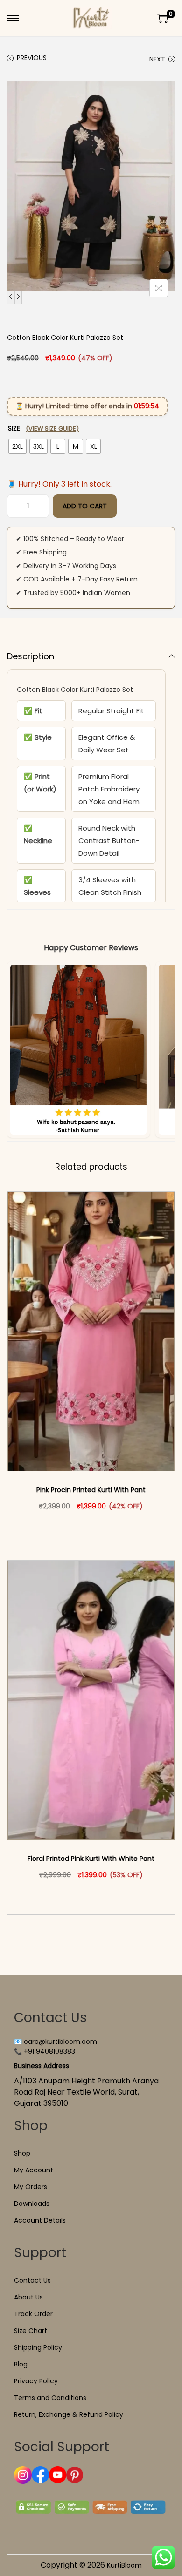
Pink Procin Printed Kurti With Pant (91, 1489)
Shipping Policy (38, 2347)
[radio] (17, 446)
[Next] (18, 297)
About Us (28, 2297)
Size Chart (30, 2330)
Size (43, 428)
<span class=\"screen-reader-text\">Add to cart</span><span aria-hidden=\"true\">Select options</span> (95, 1525)
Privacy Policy (36, 2381)
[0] (162, 18)
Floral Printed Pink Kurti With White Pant (91, 1858)
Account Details (40, 2220)
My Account (33, 2170)
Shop (22, 2153)
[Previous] (10, 297)
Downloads (31, 2203)
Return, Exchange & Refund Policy (68, 2414)
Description (30, 656)
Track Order (33, 2314)
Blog (21, 2364)
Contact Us (32, 2280)
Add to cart (85, 506)
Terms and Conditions (50, 2397)
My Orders (30, 2186)
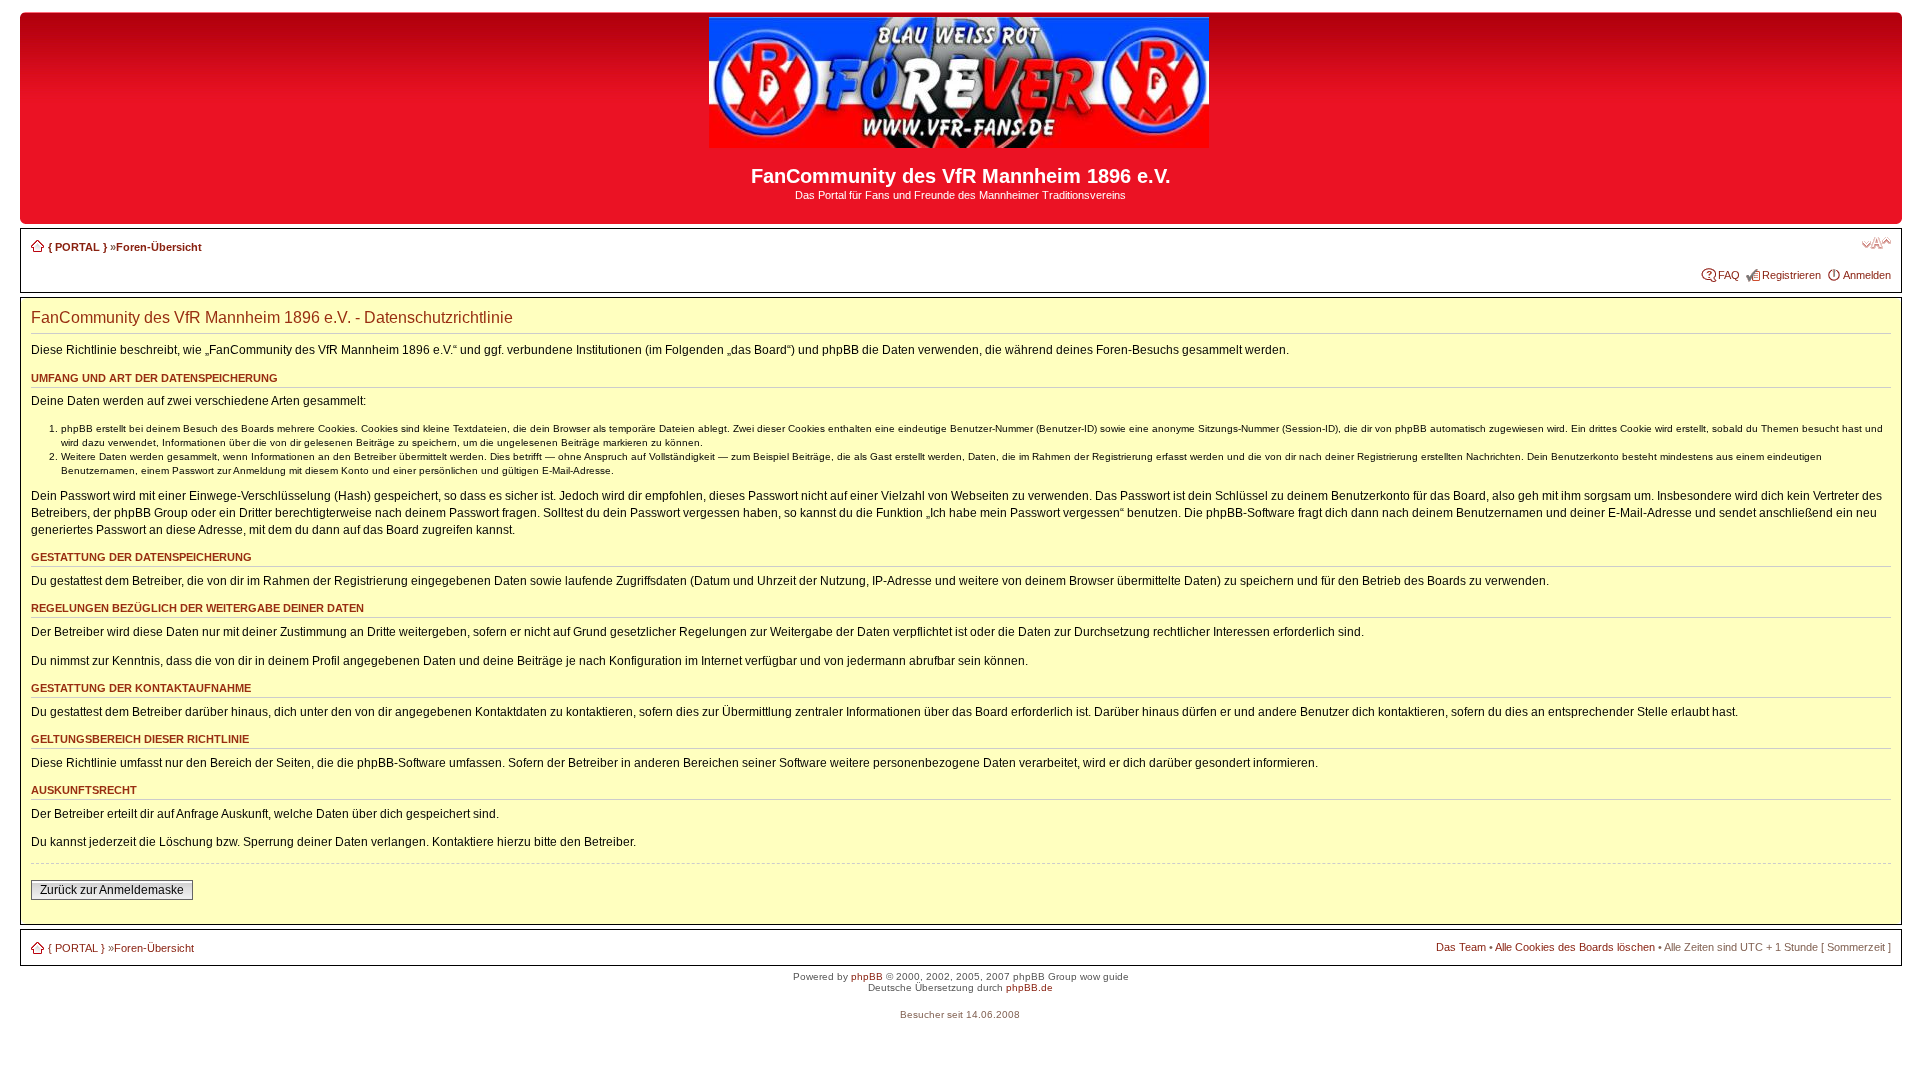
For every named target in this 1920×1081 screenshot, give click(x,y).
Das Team (1461, 947)
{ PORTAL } (77, 247)
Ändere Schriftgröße (1876, 243)
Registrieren (1791, 275)
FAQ (1729, 275)
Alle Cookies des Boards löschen (1575, 947)
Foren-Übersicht (159, 247)
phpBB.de (1029, 987)
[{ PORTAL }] (960, 139)
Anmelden (1867, 275)
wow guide (1104, 976)
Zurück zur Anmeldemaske (112, 890)
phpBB (867, 976)
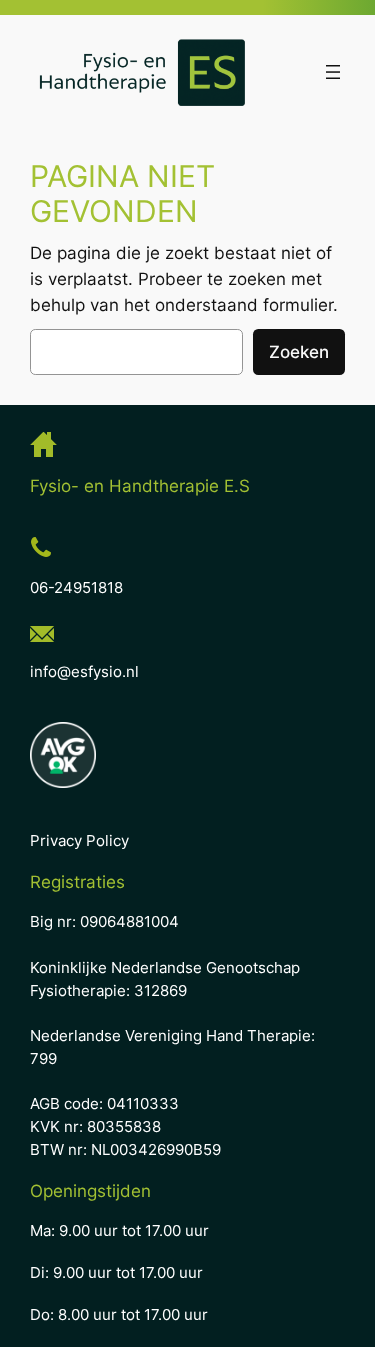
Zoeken (299, 352)
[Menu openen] (333, 72)
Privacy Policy (79, 841)
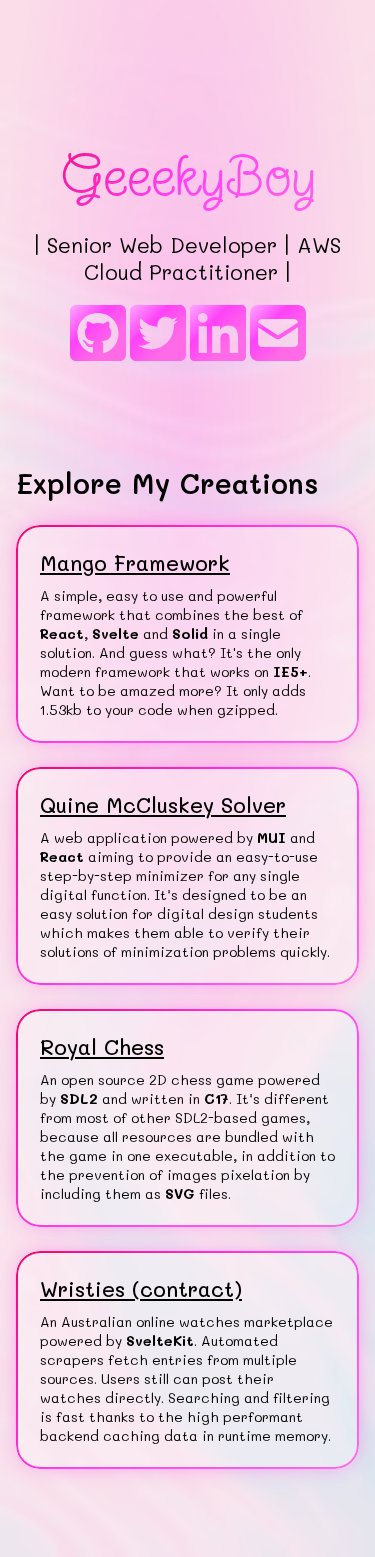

------------------------------------------------------------------------

[TASK PROMPT]:
Would you give the number of lines in this listing that include "Policy"? Only the number, please.

[SOLUTION TO THE EXERCISE]:
4